7.1 Global Variable Consensus
Corresponding to the distribution across samples in the next chapter.
Consider the problem with one single objective function, but can be distributed into several parts:
\[minimize \quad f(x) = \sum_{i=1}^{N}f_{i}(x)\]We can always extend the definition of the function $f_{i}$ to be plus infinity if x is out of its domain.
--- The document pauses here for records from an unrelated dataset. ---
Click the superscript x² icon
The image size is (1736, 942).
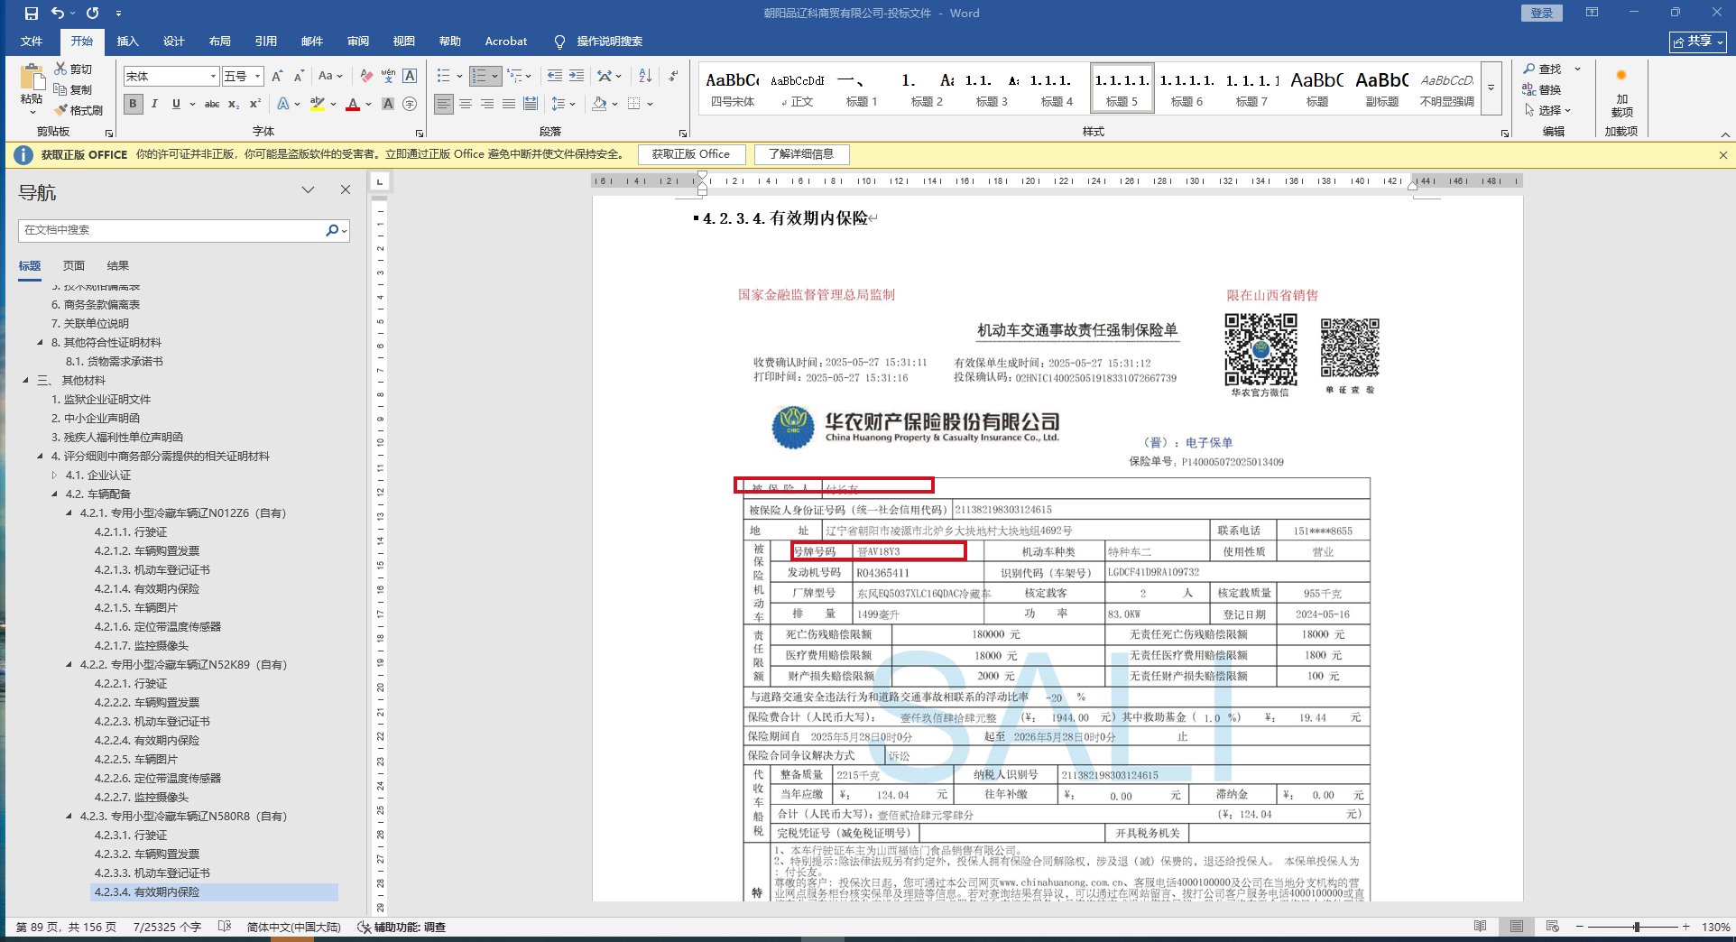(x=255, y=104)
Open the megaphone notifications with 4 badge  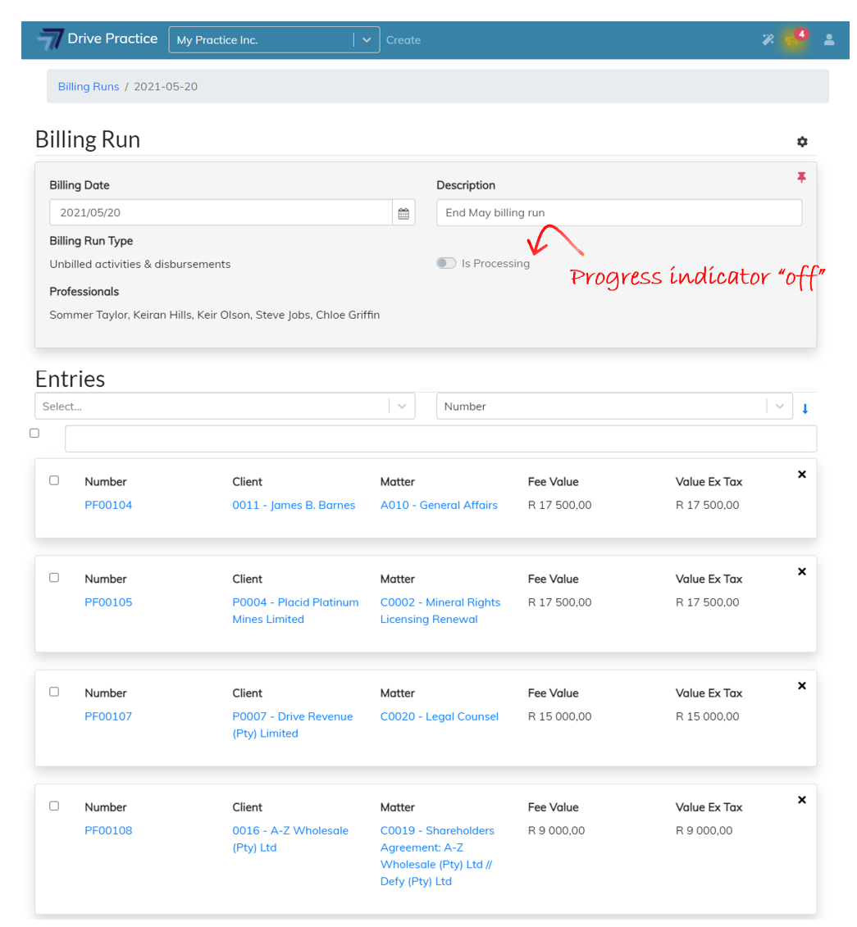click(x=792, y=39)
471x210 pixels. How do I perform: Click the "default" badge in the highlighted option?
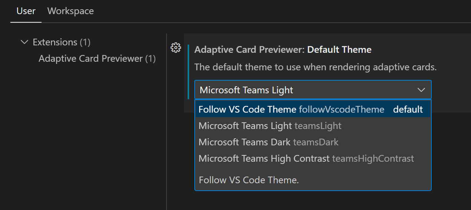[408, 109]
The advantage of ADMM is that each split of the objective function could be implemented into different processors, such that the algorithm could run in parallex.
Then we can rewrite the problem into a global consensus problem (since that the constraints are that all the local variables should agree) :
\[\begin{align*} &minimize \quad \sum_{i=1}^{N}f_{i}(x_{i}) \\ &subject\ to \quad x_{i} = z, \ i = 1, ..., N \end{align*}\]The augmented Lagrangian is :
\[\mathcal{L}(x,z,y) = \sum_{i=1}^{N}f_{i}(x_{i}) + y_{i}^{T}(x_{i}-z) + (\rho/2)\|x_{i} -z \|_{2}^{2})\]The updates of ADMM will be :
\[\begin{align*} &x^{k+1}_{i} := \arg\min_{x_{i}} (f_{i}(x_{i}) + y_{i}^{kT}(x_{i}-z^{k}) + (\rho/2)\|x_{i} -z^{k} \|_{2}^{2}) \\ &z^{k+1} := \arg\min_{z} \sum_{i=1}^{N}(y_{i}^{kT}(x_{i}^{k+1}-z) + (\rho/2)\|x_{i}^{k+1} -z \|_{2}^{2}) \\ &y^{k+1}_{i} := y^{k}_{i} + \rho(x^{k+1}_{i}-z^{k+1}) \end{align*}\]The update of z could be further simplified by :
\[\begin{align*} z^{k+1} &= \arg\min_{z} \sum_{i=1}^{N}(y_{i}^{kT}(x_{i}^{k+1}-z) + (\rho/2)\|x_{i}^{k+1} -z \|_{2}^{2}) \\ &= \arg\min_{z} \sum_{i=1}^{N} - (y_{i}^{k} +\rho x_{i}^{k+1})^{T}z + (\rho/2)Nz^{T}z \end{align*}\] \[z^{k+1} = (1/N)\sum_{i=1}^{N}(x_{i}^{k+1} + (1/\rho)y_{i}^{k})\]we can further simpliy it by introcuding the notation of averages:
\[z^{k+1} := \bar{x}^{k+1} + (1/\rho)\bar{y}^{k}\] \[\bar{y}^{k+1} := \bar{y}^{k}_{i} + \rho(\bar{x}^{k+1}-z^{k+1}) = 0\]So we have :
\[z^{k+1} := \bar{x}^{k+1}\]Finally we have the ADMM updates:
\[\begin{align*} &x^{k+1}_{i} := \arg\min_{x_{i}} (f_{i}(x_{i}) + y_{i}^{kT}(x_{i}-\bar{x}^{k}) + (\rho/2)\|x_{i} -\bar{x}^{k} \|_{2}^{2}) \\ &z^{k+1} = \bar{x}^{k+1}\\ &y^{k+1}_{i} := y^{k}_{i} + \rho(x^{k+1}_{i}-\bar{x}^{k+1}) \end{align*}\]7.2 Sharing
Corresponding to the distribution across features in the next chapter.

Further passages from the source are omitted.